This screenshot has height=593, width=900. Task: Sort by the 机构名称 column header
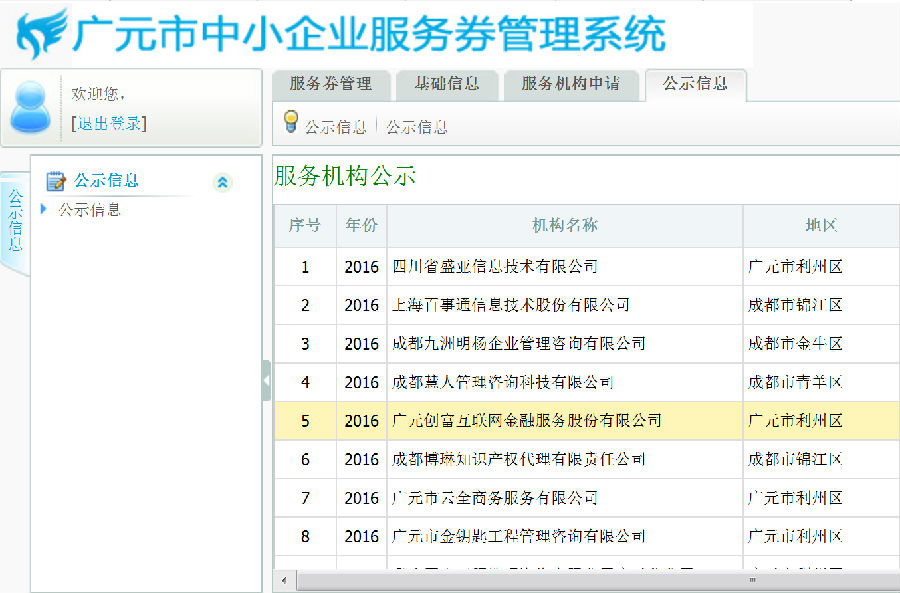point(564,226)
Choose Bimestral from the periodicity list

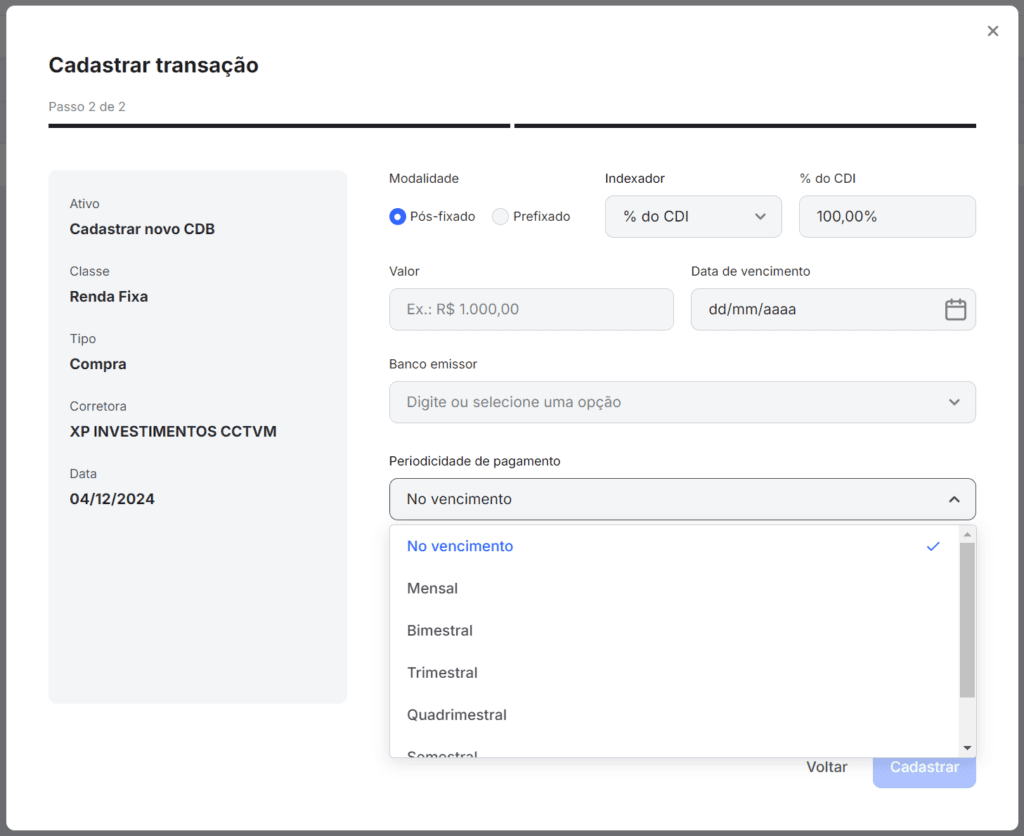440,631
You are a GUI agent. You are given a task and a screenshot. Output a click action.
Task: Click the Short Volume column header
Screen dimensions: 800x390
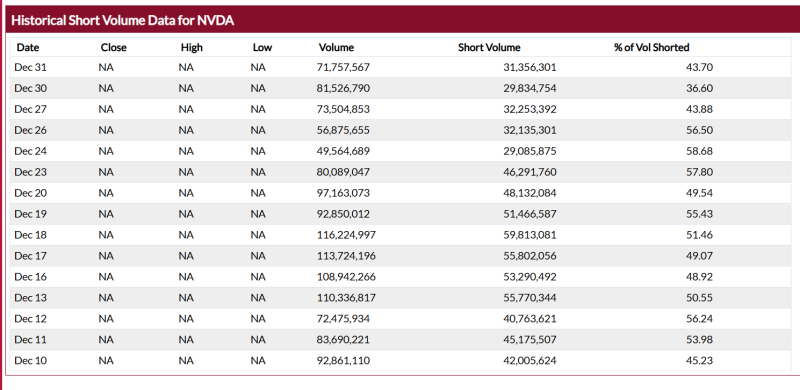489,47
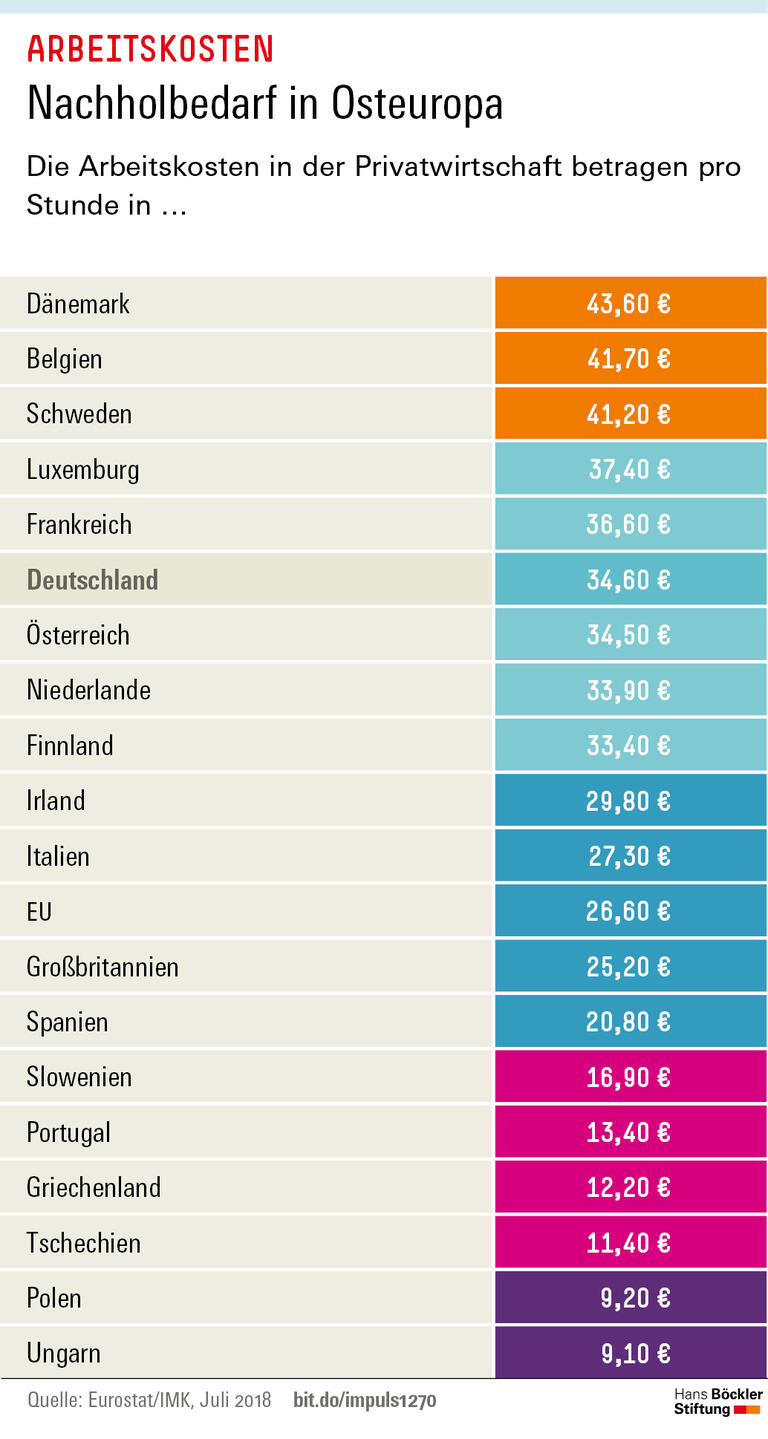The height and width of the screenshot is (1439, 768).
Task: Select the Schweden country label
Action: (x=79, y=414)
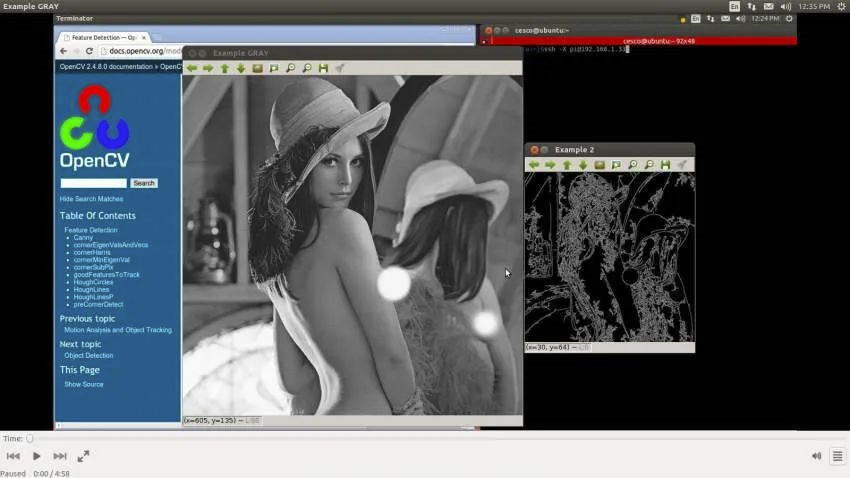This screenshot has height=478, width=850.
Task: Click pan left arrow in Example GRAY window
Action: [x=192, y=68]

> **Task prompt**
Copy the records exactly, leaving out every picture.

> **Solution to this exercise**
This screenshot has height=593, width=900. Task: Sort by the 机构名称 column header
point(564,226)
Choose Bimestral from the periodicity list

440,631
You are a GUI agent. You are given a task and a screenshot. Output a click action.
Task: Click the Short Volume column header
Screen dimensions: 800x390
489,47
The height and width of the screenshot is (1439, 768).
Task: Select the Schweden country label
Action: (x=79, y=414)
This screenshot has height=478, width=850.
Task: Click pan left arrow in Example GRAY window
Action: [x=192, y=68]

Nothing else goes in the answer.